Testimonies
& Critics

Mephisto Valse I

In 1951, the French director Ray Ventura filmed “Mephisto Valse” on 16 mm., a ballet upon the music of Franz Liszt, with a libretto and choreography by Serge Lifar. The cast was the original one as represented in Monte-Carlo: Ludmila Tcherina (Marguerite), Edmond Audran (Mephisto) and Wladimir Skouratoff (Faust).

For those who knew about its existence, this version was almost unattainable, due to its antiquity and its format.

It was necessary then to find a passionate english restorer of old films like Charles Doble, a personal friend of Ludmila Tcherina and Michael Powell – the unforgettable director of The Tales of Hoffmann, The Red Shoes, Honeymoon and other wonderful movies that remain as artistic classics from the international filmography.

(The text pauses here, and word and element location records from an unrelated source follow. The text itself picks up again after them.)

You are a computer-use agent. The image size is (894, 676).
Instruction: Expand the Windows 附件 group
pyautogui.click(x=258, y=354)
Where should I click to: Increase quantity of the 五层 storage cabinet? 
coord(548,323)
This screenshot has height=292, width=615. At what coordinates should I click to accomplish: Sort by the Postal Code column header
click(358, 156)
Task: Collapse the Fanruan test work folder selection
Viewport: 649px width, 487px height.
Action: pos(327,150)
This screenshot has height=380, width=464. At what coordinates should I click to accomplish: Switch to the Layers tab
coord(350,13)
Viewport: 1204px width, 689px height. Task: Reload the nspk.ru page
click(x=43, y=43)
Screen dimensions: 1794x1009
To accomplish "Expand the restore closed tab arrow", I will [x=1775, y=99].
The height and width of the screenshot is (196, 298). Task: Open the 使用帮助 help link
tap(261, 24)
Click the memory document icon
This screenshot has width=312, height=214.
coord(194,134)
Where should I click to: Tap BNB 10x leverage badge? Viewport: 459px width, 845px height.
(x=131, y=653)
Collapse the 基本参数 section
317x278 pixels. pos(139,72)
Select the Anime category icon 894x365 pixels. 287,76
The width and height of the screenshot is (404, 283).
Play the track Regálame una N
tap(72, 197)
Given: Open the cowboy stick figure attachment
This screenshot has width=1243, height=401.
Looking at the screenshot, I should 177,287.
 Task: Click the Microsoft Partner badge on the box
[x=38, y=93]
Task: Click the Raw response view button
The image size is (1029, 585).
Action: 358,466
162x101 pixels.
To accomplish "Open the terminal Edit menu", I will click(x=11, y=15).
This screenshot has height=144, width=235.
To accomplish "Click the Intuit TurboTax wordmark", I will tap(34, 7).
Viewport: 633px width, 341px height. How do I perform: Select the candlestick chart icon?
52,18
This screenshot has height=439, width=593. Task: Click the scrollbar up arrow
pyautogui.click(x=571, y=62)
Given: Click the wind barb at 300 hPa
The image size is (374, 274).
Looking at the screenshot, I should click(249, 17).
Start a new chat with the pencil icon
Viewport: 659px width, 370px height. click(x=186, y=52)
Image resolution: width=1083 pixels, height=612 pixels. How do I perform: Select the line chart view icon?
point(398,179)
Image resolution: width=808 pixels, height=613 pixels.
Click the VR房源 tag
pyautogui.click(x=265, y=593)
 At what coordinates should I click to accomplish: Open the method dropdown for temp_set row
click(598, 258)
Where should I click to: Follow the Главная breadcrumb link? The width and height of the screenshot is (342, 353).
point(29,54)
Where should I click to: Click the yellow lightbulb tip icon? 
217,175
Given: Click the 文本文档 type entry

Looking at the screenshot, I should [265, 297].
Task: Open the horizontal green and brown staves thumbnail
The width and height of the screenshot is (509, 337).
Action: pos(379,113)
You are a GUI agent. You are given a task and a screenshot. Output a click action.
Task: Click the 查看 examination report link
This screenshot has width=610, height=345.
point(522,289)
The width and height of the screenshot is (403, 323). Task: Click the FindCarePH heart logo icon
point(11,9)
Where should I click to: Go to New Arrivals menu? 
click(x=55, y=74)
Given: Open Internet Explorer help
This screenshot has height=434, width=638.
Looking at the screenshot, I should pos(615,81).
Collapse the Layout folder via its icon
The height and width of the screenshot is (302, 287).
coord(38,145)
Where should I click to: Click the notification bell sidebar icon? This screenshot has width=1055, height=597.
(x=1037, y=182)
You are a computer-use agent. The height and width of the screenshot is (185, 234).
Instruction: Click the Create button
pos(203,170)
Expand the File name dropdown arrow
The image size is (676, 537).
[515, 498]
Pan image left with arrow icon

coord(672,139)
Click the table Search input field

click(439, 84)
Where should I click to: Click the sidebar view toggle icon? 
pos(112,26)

Through Ashbrittle Film Foundation on the United Kingdom, Mr. Doble has restored several films and it has been thanks to him that we have been able to see and to get a copy, after waiting more than 50 years, of this little precious piece of art.

It has been an unforgettable experience seing Skouratoff dance again, this time on his first years of his professional life – he began in 1945 – and to be able to confirm our first impression of him during his performances in Buenos Aires in 1956 with the Marquis De Cuevas company. And even when in 1951 this extraordinaire dancer had not yet reached its heights, through this film – certainly not made at the best conditions regarding its technicality and other requirements – we can have at least an eyeglance of Skouratoff’s magnificent qualities: an impeccable technique, a great scenic presence, a very intense personality and a great harmony of mouvement and gesture which are hardly found in other dancers.

We are not qualified to make a critical commentary over Lifar’s choreography, which personally does not convince us, because we consider it has been somehow an unfavorable adaptation of the original story, also Faust character being badly drawn precisely on detriment of Skouratoff’s participation, who anyway gets the best of his rôle.

But we want indeed to point out the brief pas de deux of Faust and Marguerite, which have a remarquable beauty and harmony.

We may then consider Mephisto Valse as a valuable document on Dance’s History for the posterity and to the memory of these extraordinaires figures of French dance.

Thanks, Charles Doble and Ashbrittle Film Foundation.